Hal

Old-fashioned Listening

Call me old-fashioned.  I just think that someone’s best friend should be another human being (closely followed by a dog; sorry cat lovers).  So you can imagine my reaction to an article in the SF Chronicle focusing on an app designed to be someone’s best friend.  While many of my clients use apps for meditation, journaling, recording sleep, somehow I’m not ready for an app who is someone’s best friend.  Or therapist.

At the heart of the psychotherapeutic endeavor is the relationship that two human beings form.  While that relationship is something different than a friendship, in fact is something quite unique, it is a relationship meant to provide comfort, deepen understanding, and promote positive change.  That is what can happen when humans interact.

The article makes the point that people sometimes may feel “more open with a virtual human versus a real one…”  And while technology can perhaps augment one’s life, this answer to the challenges that human relationships present seems some kind of short-cut.  Most of my clients, like most human beings, struggle with relationships.  A great deal of my work is helping people understand those issues and develop better ways of interacting to gain more enrichment from those interactions.  It’s hard work sometimes, and we generally try to avoid short-cuts.

I’m sympathetic to the fact that the app’s creator developed this particular app after the loss of a close friend.  Apparently, the app can simulate conversation from him; in this way he is not lost to her.  Again, that is where therapy comes in.  Much of this life involves loss.  We lose to death or other circumstances people we love.  And there are other losses, such as of dreams, opportunities.  A fundamental aspect of psychotherapy is to experience loss – in the presence of and accompanied by another human being.
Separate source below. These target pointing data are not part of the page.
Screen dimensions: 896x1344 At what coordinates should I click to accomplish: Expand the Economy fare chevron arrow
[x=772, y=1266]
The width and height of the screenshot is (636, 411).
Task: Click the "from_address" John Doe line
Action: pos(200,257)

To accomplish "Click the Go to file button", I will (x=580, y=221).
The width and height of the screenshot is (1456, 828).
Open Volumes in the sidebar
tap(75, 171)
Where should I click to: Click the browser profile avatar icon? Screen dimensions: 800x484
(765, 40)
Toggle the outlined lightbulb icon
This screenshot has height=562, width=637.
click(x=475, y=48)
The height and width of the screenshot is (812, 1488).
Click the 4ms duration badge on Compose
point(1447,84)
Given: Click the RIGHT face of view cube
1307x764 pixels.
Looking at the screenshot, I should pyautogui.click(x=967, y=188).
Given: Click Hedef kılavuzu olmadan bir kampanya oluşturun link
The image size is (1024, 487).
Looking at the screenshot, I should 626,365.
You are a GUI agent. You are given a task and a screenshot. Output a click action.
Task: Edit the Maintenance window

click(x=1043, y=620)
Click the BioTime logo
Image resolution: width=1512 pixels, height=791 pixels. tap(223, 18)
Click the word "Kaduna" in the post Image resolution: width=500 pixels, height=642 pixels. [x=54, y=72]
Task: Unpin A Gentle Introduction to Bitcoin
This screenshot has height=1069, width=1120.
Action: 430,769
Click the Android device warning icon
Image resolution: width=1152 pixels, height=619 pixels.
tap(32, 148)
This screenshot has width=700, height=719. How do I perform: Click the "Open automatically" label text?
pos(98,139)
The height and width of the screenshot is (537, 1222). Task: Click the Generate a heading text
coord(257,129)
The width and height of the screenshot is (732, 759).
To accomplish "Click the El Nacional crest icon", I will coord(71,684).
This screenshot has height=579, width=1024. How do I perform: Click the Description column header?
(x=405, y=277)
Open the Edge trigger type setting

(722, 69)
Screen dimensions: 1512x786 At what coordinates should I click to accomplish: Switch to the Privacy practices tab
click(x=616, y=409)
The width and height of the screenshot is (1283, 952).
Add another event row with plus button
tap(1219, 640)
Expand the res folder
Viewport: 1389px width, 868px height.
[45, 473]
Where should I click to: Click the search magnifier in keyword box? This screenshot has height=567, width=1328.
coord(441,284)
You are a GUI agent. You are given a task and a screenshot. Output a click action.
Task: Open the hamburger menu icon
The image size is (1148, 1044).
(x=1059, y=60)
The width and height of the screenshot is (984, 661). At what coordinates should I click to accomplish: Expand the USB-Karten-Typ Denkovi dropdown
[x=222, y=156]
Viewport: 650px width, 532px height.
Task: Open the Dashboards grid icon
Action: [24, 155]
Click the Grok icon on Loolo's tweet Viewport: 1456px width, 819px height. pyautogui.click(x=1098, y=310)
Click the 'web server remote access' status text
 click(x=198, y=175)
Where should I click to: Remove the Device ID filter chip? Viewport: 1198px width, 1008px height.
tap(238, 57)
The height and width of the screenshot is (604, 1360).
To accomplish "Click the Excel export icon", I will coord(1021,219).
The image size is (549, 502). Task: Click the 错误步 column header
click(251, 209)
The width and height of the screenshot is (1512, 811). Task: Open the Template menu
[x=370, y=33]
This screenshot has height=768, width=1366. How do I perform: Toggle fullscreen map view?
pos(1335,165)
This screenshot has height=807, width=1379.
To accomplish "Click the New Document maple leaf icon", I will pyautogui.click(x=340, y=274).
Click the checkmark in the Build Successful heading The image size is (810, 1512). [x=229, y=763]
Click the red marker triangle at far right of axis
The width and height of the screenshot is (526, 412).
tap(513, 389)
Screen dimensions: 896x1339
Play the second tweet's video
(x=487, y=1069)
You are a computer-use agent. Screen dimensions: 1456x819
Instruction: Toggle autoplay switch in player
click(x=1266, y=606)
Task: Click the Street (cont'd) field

That is how we humans go on through loss and tragedy to find new opportunities, relationships, and dreams.  We grieve.

I suppose that technology will pass me by (or perhaps already has).  The article says about the future, “We may have robot pets, we may have robot kids, we may have robot assistants.”  Robot kids!  Really?  (I can imagine a lot of parents of teenagers might be considering this.)  I’m very happy to be a psychotherapist.  While I think the technology of therapy is quite innovative and at times works in mysterious ways, it is founded on the old-fashioned and enduring notion that a lot happens when two people talk with one another.